Audience and Goals: STOR 767 is an intermediate graduate level course in machine learning.  The course is targeted towards PhD students in the Statistics and Operations Research (STOR) department, but may be appropriate for MS students in STOR, and for students in other departments with appropriate mathematical and statistical backgrounds.  The goal of the course is to introduce students to, and provide them with working knowledge of, some of the core theory and methods in machine learning.  We will discuss and explore key ideas of regularization, sparsity, and complexity, with an emphasis on topics that have a statistical component, or that are used in statistical applications.  In some cases, we will look carefully at the theory supporting a method or family of methods, and provide rigorous proofs.  In other cases, we will focus primarily on the method and state supporting theoretical results as needed.  The coverage of classical subjects such as ridge regression and logistic regression that are covered in introductory courses will be brief, so that more time can be devoted to modern topics such as compressed sensing and graphical models.

Textbook:  There is no official textbook for the course.  Lectures will be based on material from a variety of sources, including on-line tutorials and surveys.

Grading: The course grade will be based on homework assignments, and a final project.

Homework Assignments 50%
Final Project 50%

Policy for Homework Assignments: Homework will be posted on the course web page, and will be due periodically througout the semester. Assignments will be collected at the beginning of class on the day that they are due, so please be prepared to turn in your homework at that time.  Each assignment will be graded.  Late/missed assignments will receive a grade of zero.  In computing a student’s overall homework score the two lowest assignment scores will be dropped.  Students are allowed to work on the homework assignments with other students, but each student should prepare the final version of his/her assignment on their own.

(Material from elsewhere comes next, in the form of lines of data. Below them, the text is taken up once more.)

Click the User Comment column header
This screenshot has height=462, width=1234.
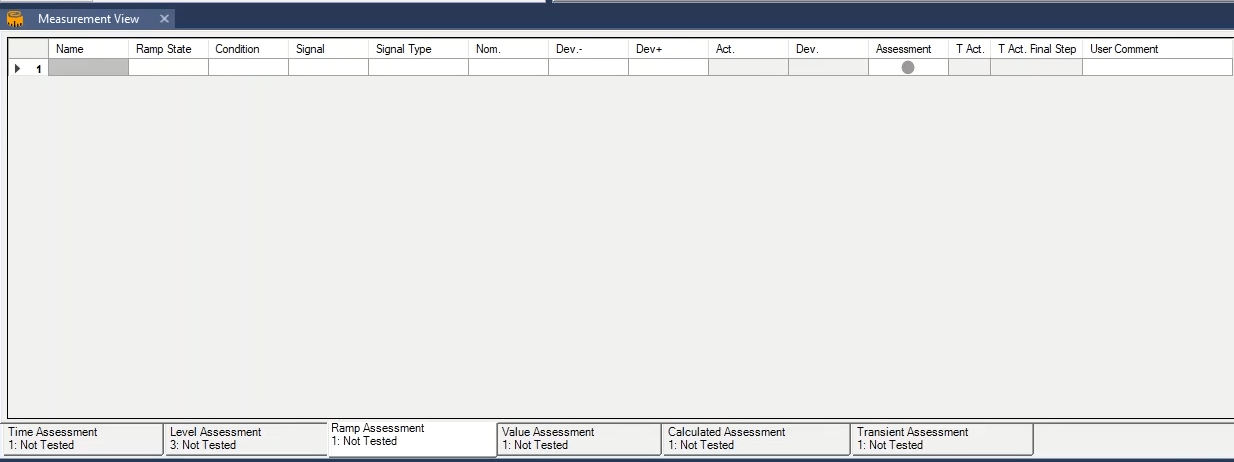coord(1157,49)
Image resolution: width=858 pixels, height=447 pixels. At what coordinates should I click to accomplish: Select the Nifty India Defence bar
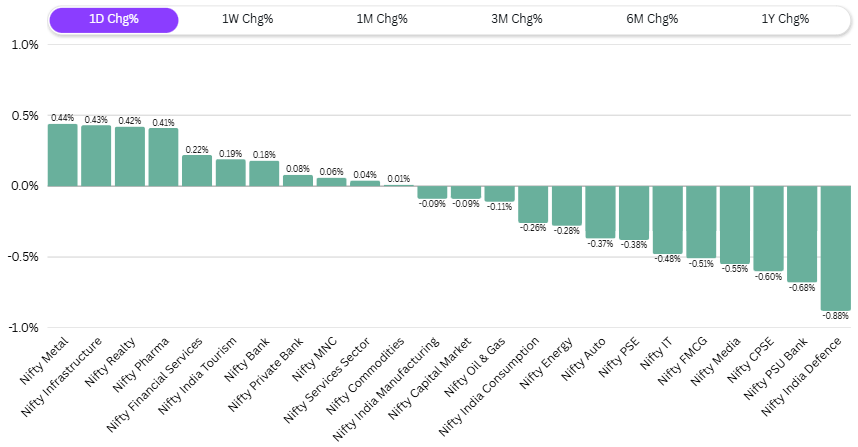(835, 247)
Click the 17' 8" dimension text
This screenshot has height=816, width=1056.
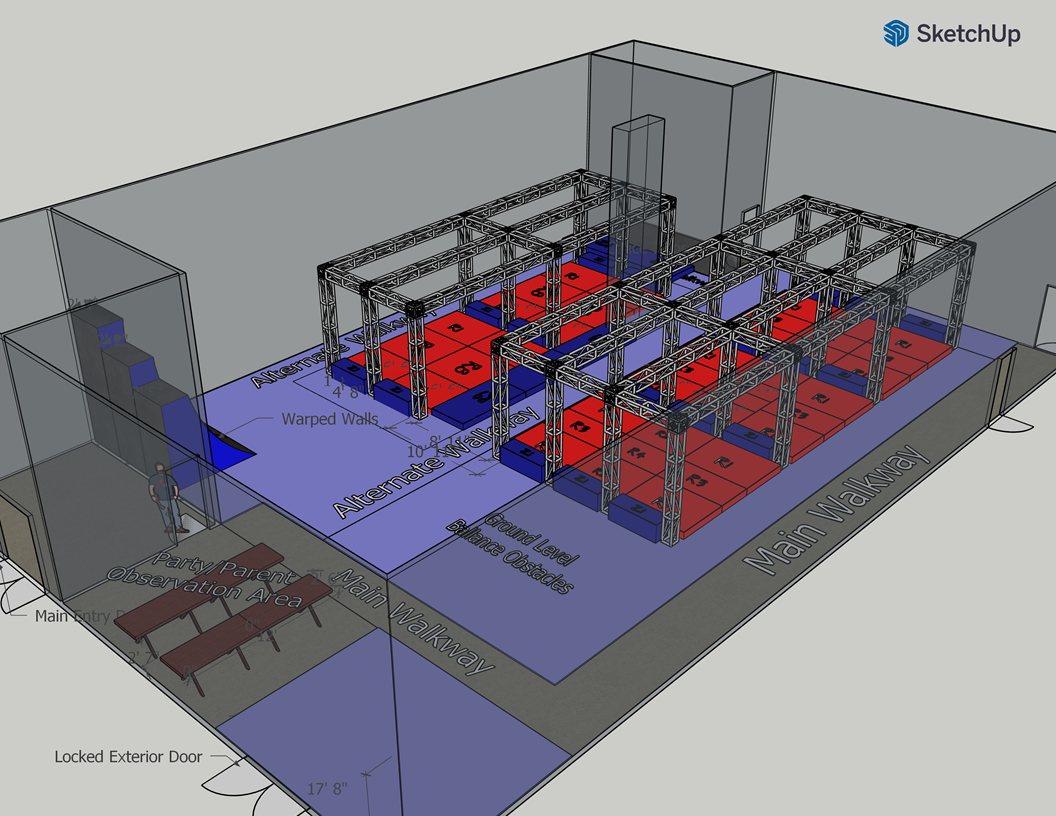(327, 788)
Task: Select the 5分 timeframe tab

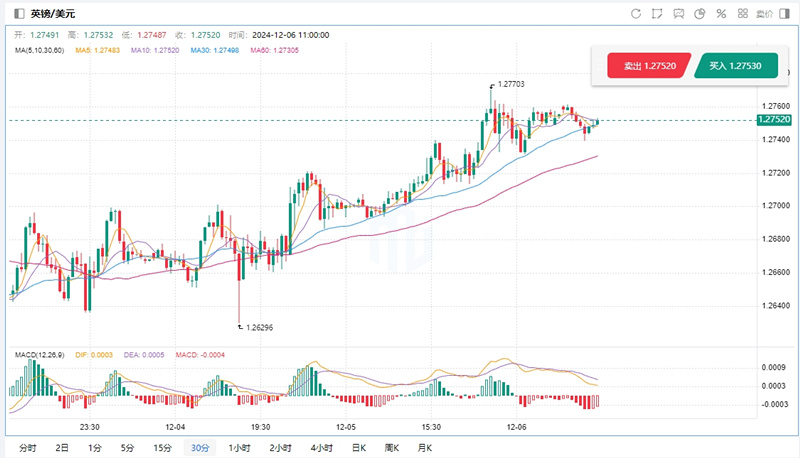Action: [127, 447]

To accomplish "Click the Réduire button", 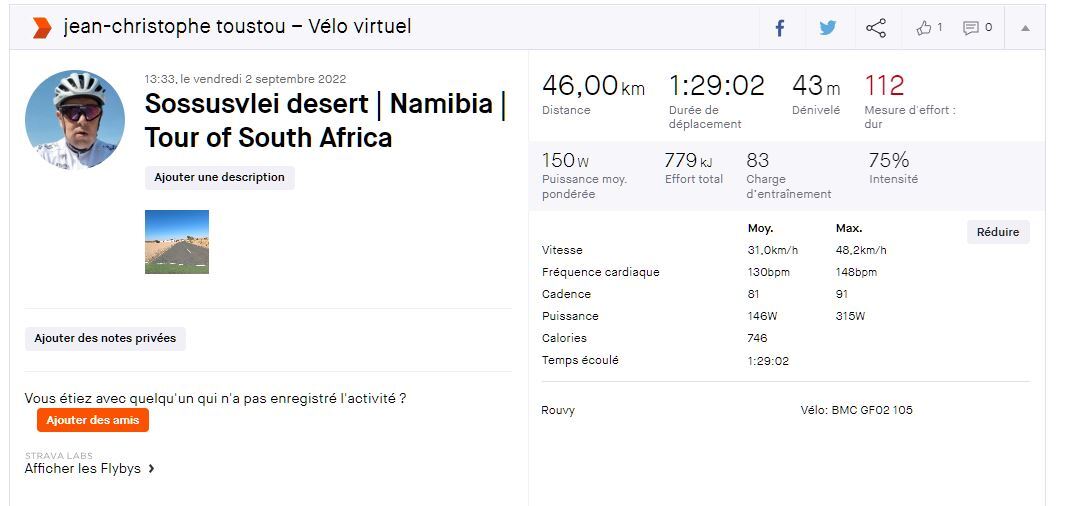I will tap(997, 232).
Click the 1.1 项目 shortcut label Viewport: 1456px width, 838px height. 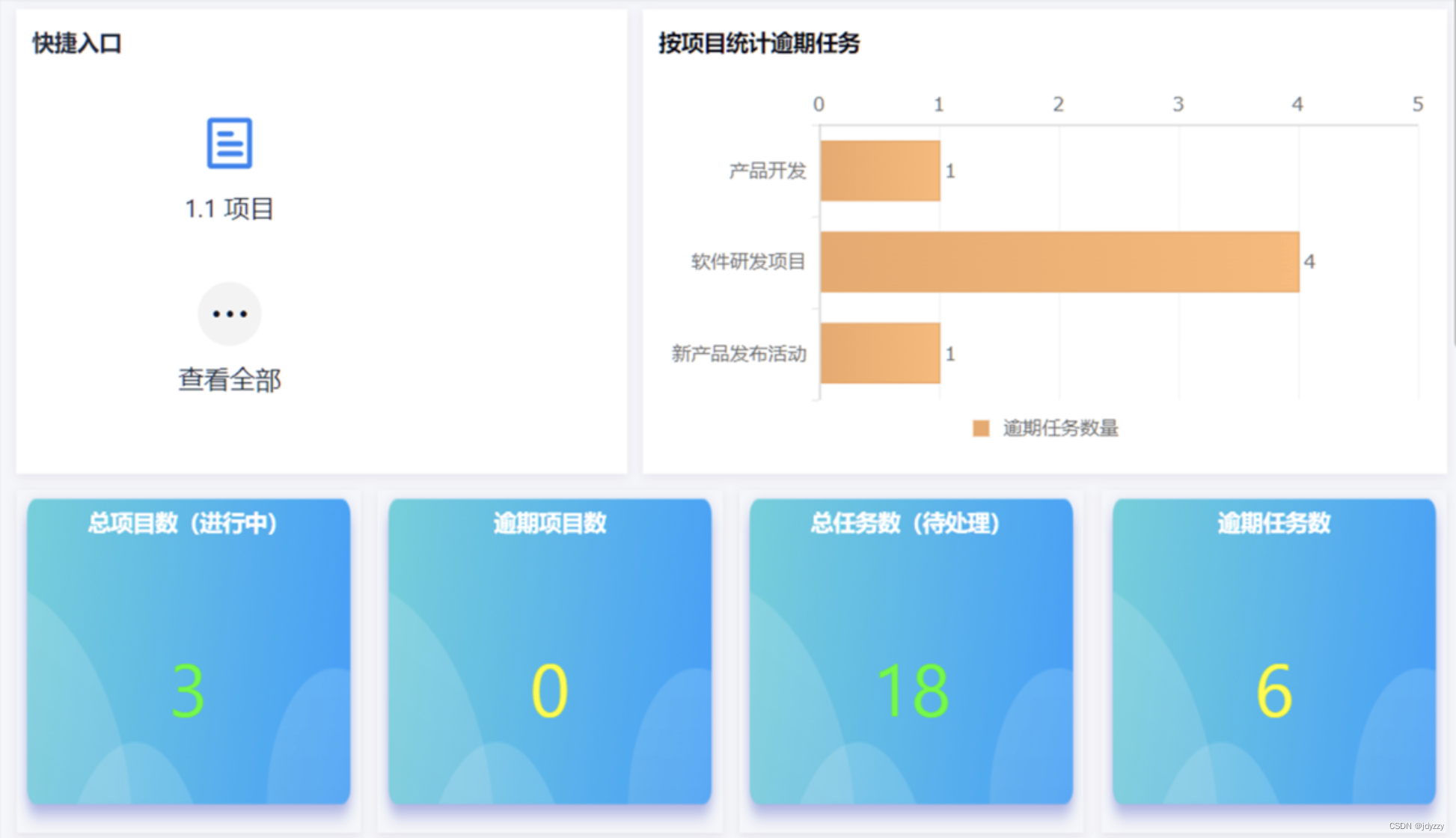(x=229, y=209)
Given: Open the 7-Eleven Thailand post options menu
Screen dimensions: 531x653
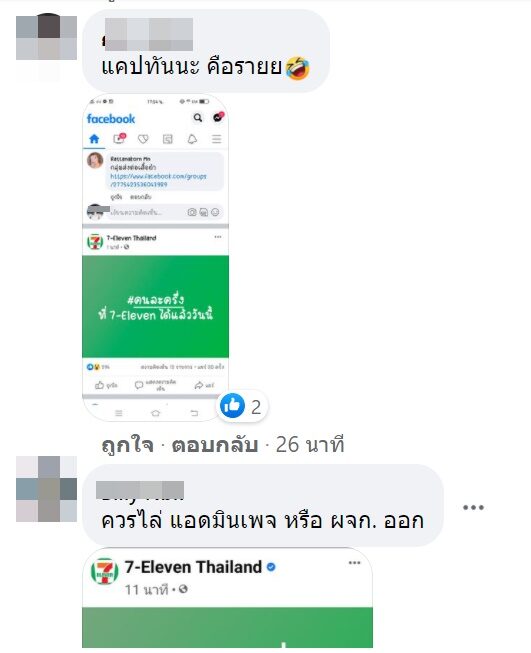Looking at the screenshot, I should 354,563.
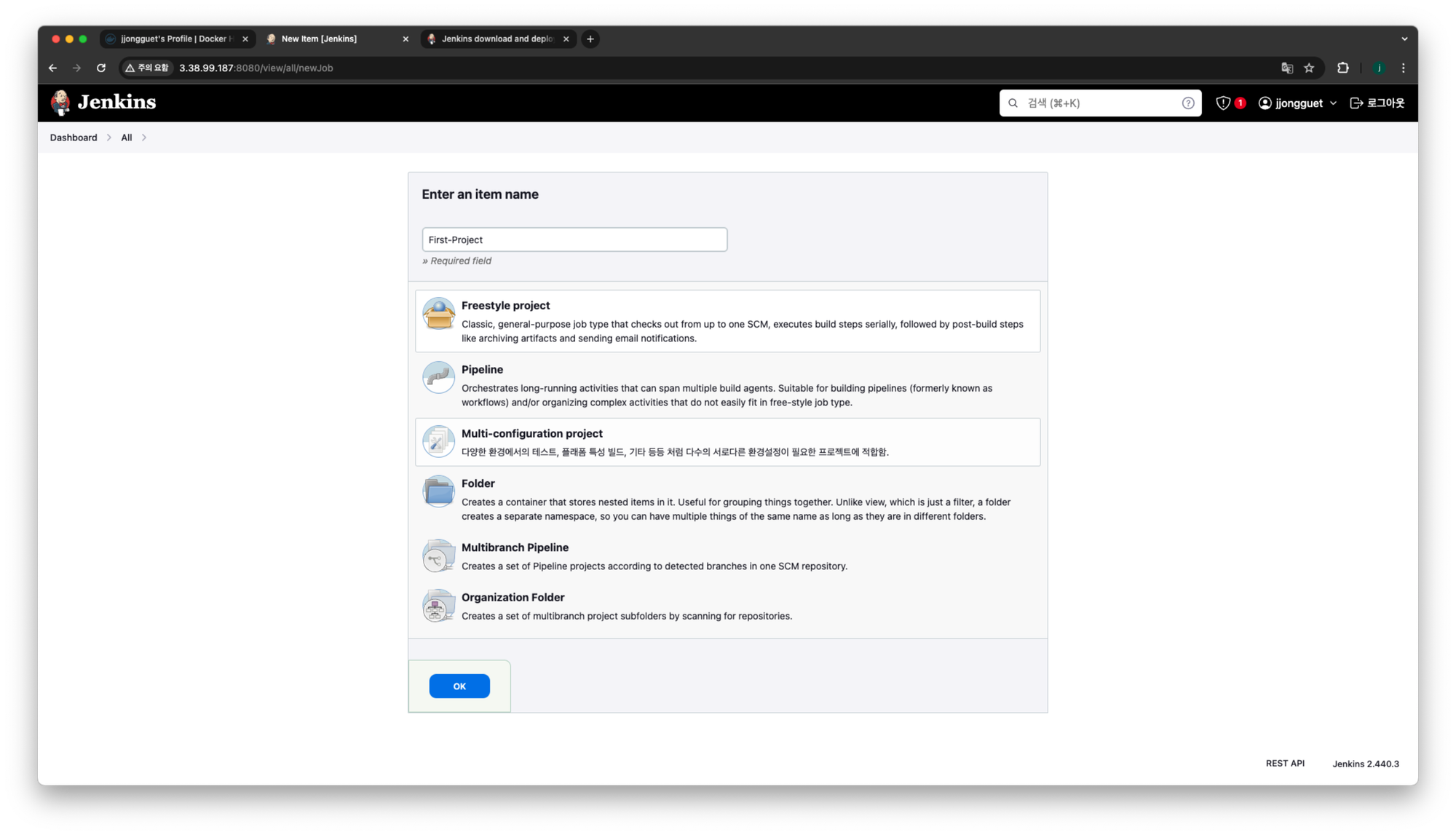Open the browser extensions puzzle icon
The image size is (1456, 835).
tap(1342, 68)
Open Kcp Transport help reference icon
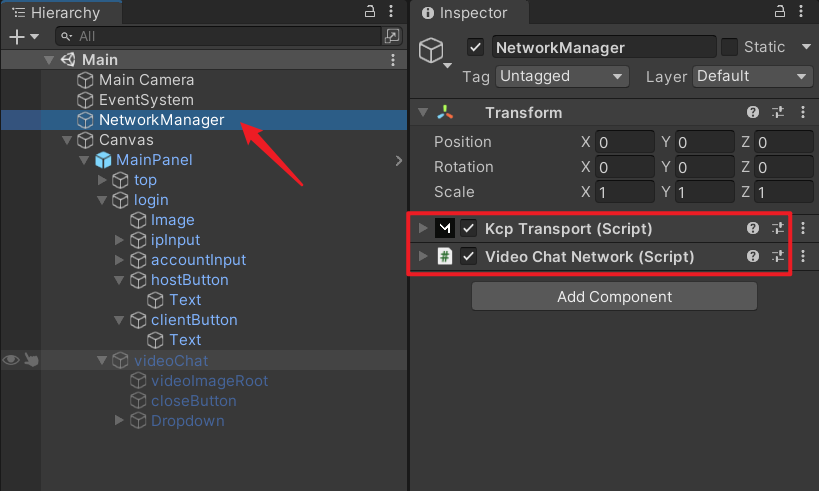819x491 pixels. coord(753,228)
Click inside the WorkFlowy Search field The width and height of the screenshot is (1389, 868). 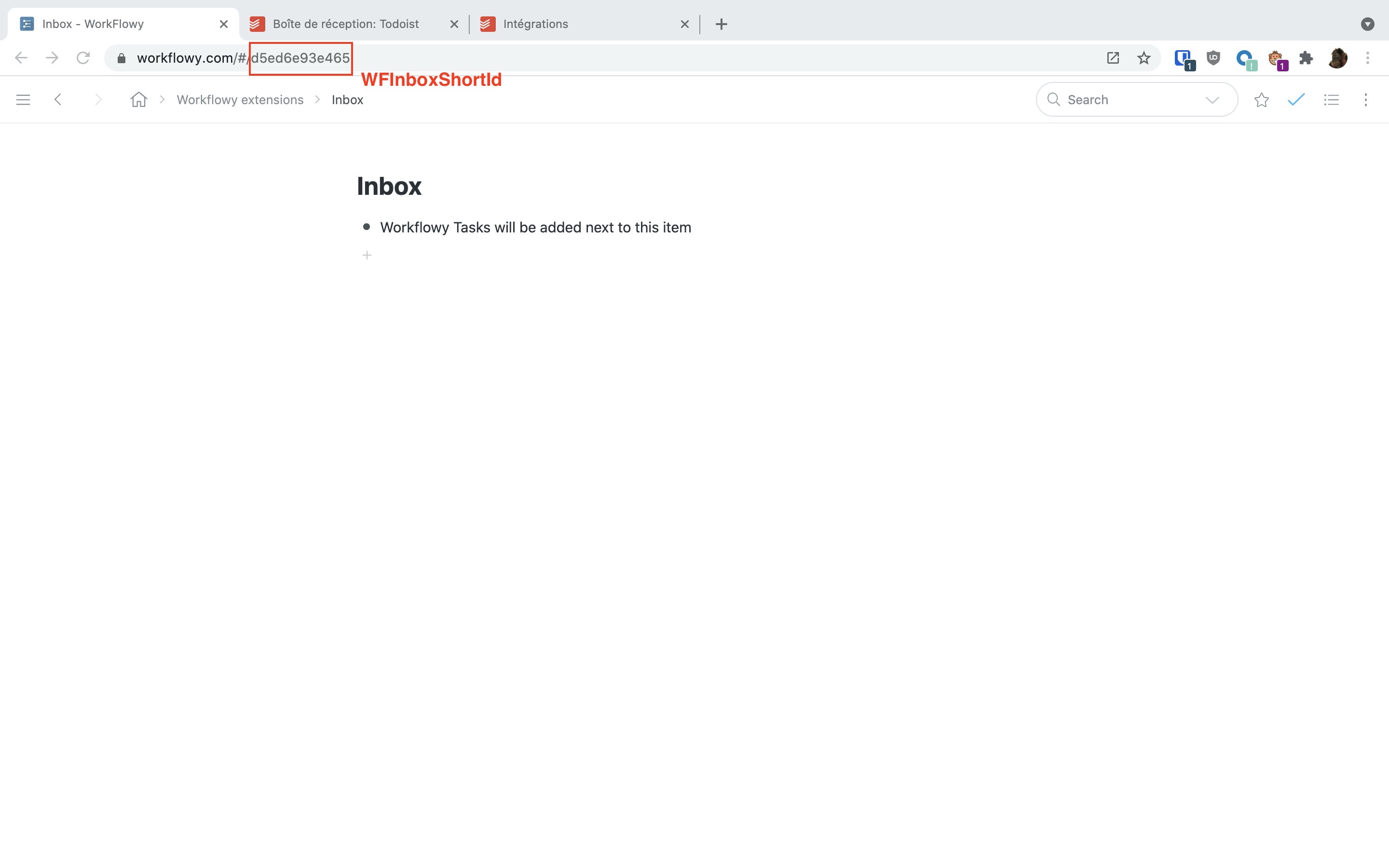(x=1125, y=100)
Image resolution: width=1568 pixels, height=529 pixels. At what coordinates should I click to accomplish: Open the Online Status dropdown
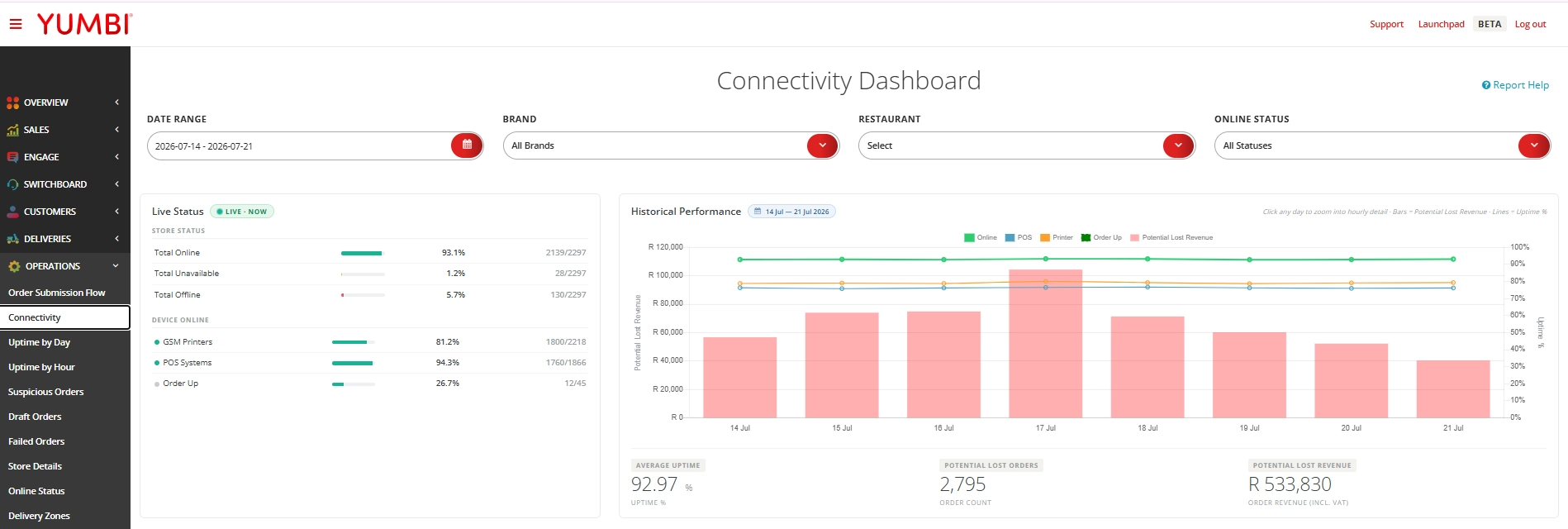[x=1382, y=145]
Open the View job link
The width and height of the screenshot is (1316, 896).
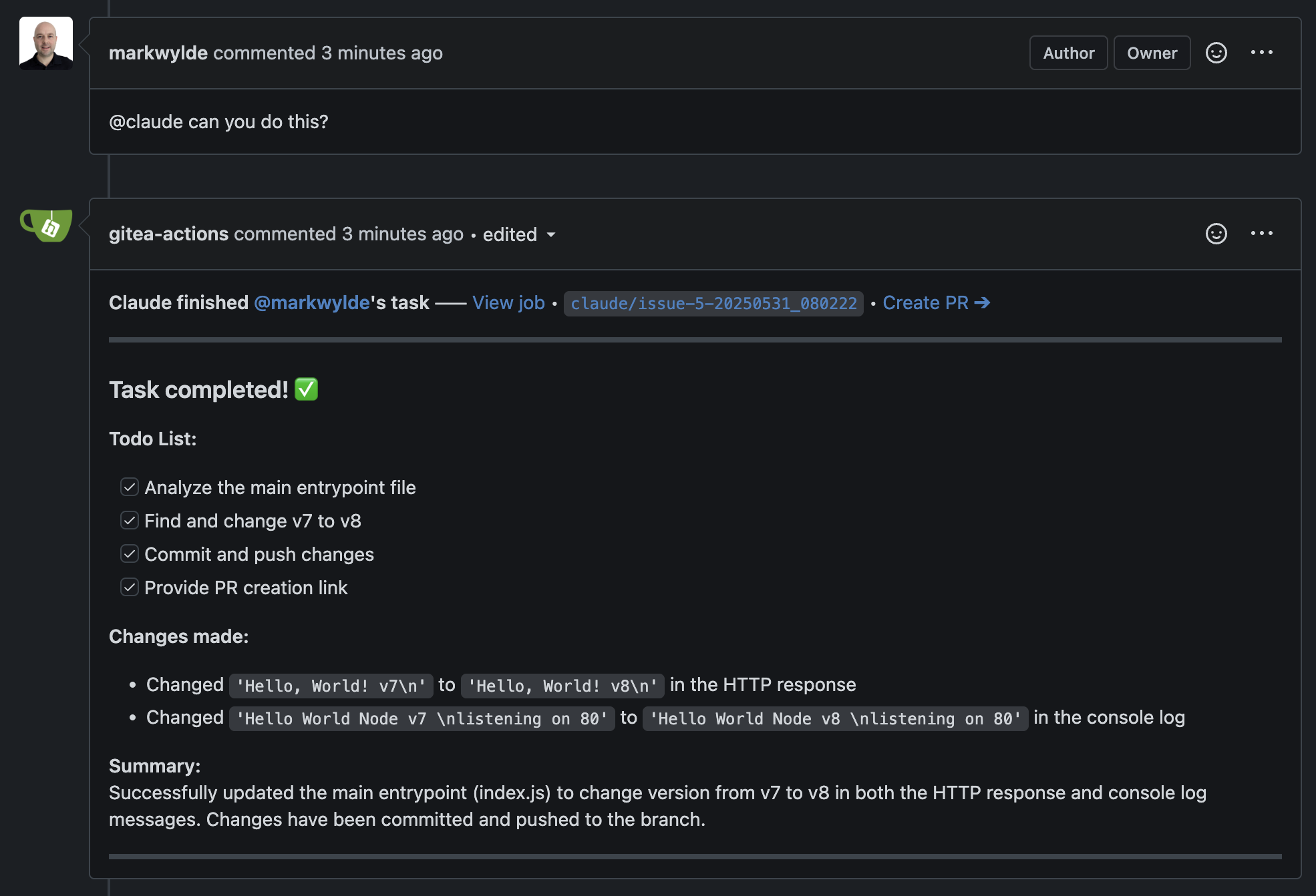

Classroom Protocol: Please show up on time, as late arrivals tend to disturb those already present.  Reading of newspapers and the use of laptops, tablets, and phones, is not permitted during class.

Specific Prerequisites:

Statistics: Sample vs. population quantities.  Basic understanding of statistical inference, in particular, maximum likelihood estimation and the method of moments.

Real Analysis: Infima and suprema, limits, continuous functions, integration and differentiation of functions of several variables, Taylor series, convexity.

Probability: Joint and conditional densities and probability mass functions.   Definition and basic properties of expectations, variance, covariance, correlation.  Basic discrete and continuous distributions and their properties.  Inequalities: Jensen, Markov, Chebyshev, Hoeffding, and Bernstein.

Linear algebra: Vector spaces, dimension, subspaces, matrix addition and multiplication, determinant and trace, inverse, eigenvectors, eigenvalues, symmetric matrices, non-negative and positive definite matrices, rank.

Tentative Syllabus

Big Picture

Unsupervised vs. Supervised Learning

Close connections between learning methods and optimization problems

Importance and pervasiveness of convexity

Notions of complexity for a family of models,relations between complexity and inference

Sparsity and regularization

Primary Material

Overview of principal component analysis and singular value decomposition

Clustering and community detection: k-means, hierarchical clustering, spectral clustering

Convex sets and functions

Johnson-Lindenstrauss lemma

Classification: Bayes risk and Bayes rule, nearest neighbor rules, classification trees

Empirical risk minimization (ERM): Rademacher complexity, shatter coefficients and

VC dimension, error bounds

Support vector machines (SVM) and kernel machines

Boosting and bagging

Compressed sensing

Online learning and prediction: exponential weighting

Other Material

Graphical models

Variational inference

Penalized regression and the LASSO

First order methods for minimizing smooth convex functions

Stochastic approximation


Honor Code: Students are expected to adhere to the UNC honor code at all times. Violations of the honor code will be prosecuted.